Jon Lavinder is Director, Technology-Assisted Review, at DTI. DTI has now merged with Epiq to become one of the largest players in the eDiscovery market and one with more experience of technology-assisted review than many others.
In this interview, John Lavinder talks about the very wide range of technology tools covered by the term “technology-assisted review”, and how the existence of these tools is helping lawyers to change the way they do things.
While it is obviously right that technology-assisted review can bring most value to very big cases, John Lavinder stresses that it can be used on smaller volumes – email threading and duplicate analysis are commonly used on small cases as an obvious means of cutting review time and costs.
The prevalence of big data and the growth of internet of things data is forcing the use of modern technology because we simply cannot handle volumes which now include, for example, data from Alexa and phones which track where you are and what you are doing.
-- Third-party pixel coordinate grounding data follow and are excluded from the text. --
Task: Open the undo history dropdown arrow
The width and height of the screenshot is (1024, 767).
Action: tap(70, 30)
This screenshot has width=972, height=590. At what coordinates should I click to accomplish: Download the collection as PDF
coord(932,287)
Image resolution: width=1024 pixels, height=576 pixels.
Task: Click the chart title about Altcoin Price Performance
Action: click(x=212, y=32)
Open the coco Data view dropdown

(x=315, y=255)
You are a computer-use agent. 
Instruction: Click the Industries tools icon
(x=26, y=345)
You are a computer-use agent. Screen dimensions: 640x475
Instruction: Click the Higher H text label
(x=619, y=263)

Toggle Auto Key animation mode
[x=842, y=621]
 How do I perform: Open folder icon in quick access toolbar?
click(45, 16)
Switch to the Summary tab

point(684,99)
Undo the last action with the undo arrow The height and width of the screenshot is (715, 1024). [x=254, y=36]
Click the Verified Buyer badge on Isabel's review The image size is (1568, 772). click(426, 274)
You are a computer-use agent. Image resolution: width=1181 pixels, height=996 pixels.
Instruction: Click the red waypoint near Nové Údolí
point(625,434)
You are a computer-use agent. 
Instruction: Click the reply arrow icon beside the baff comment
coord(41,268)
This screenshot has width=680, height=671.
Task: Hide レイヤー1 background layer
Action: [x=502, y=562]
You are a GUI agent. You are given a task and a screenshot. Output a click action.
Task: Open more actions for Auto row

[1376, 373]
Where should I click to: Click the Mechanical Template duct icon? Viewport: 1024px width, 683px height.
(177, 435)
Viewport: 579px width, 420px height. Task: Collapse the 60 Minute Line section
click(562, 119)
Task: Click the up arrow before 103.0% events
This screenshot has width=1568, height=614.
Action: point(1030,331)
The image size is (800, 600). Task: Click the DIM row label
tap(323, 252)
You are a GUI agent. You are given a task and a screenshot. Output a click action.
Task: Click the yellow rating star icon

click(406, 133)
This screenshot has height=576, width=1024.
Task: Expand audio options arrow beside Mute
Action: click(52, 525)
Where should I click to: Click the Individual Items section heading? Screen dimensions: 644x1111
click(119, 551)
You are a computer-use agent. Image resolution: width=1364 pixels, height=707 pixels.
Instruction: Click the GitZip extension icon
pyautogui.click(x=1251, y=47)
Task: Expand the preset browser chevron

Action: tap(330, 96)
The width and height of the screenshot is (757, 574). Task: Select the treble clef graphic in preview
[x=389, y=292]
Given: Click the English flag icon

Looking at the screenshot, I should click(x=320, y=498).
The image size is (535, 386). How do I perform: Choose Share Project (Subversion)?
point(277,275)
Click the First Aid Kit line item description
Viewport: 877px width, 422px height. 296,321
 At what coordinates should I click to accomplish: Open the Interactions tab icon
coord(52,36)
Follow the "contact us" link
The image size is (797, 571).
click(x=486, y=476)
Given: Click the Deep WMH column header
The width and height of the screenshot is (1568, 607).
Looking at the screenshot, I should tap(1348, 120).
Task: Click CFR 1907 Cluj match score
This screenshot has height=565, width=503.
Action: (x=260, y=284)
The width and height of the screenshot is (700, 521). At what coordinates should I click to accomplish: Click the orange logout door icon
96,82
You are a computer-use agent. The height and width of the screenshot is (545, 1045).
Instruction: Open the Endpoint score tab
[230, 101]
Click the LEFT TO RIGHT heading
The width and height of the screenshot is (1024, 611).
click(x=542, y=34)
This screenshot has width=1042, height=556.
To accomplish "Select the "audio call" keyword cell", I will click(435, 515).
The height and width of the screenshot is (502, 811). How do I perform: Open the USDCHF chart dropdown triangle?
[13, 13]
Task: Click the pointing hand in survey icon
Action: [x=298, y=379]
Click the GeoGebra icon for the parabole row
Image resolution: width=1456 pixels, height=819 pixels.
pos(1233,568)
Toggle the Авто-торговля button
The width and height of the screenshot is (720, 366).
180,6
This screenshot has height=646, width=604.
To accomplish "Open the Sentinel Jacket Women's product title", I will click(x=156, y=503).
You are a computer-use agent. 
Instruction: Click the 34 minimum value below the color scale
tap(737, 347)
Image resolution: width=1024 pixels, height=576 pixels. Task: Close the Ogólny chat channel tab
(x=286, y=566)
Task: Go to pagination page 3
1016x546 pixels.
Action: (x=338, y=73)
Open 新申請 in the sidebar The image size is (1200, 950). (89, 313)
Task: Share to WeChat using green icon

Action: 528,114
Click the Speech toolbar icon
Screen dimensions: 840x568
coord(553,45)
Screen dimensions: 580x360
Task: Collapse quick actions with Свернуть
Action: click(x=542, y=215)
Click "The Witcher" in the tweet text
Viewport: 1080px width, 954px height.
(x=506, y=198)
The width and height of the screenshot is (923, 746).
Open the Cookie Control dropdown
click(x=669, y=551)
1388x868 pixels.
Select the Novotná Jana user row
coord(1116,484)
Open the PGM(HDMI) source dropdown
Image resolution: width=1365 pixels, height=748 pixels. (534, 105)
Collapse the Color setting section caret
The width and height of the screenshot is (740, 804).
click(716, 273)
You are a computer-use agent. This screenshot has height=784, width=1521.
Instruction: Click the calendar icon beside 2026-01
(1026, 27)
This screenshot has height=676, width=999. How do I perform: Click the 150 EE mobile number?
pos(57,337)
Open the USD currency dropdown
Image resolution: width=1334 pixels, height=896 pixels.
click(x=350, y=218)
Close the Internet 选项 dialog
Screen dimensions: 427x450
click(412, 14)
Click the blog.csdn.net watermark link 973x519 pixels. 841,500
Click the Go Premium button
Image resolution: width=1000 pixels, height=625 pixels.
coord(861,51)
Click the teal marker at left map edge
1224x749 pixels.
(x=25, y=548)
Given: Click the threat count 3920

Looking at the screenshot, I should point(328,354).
Technology-assisted review, Jon Lavinder says, can help us find the truth.
Increasingly, the tools are moving to the left of the EDRM, helping with identification and collection as well as with the actual review. They have a value even further left in the management of information when used to cut down the volume of worthless information kept by organisations. Getting rid of material which has no business value and which is not the subject of any legal restraint cuts the risk of inadvertent disclosure as well as reducing the cost of keeping and searching an organisation’s data.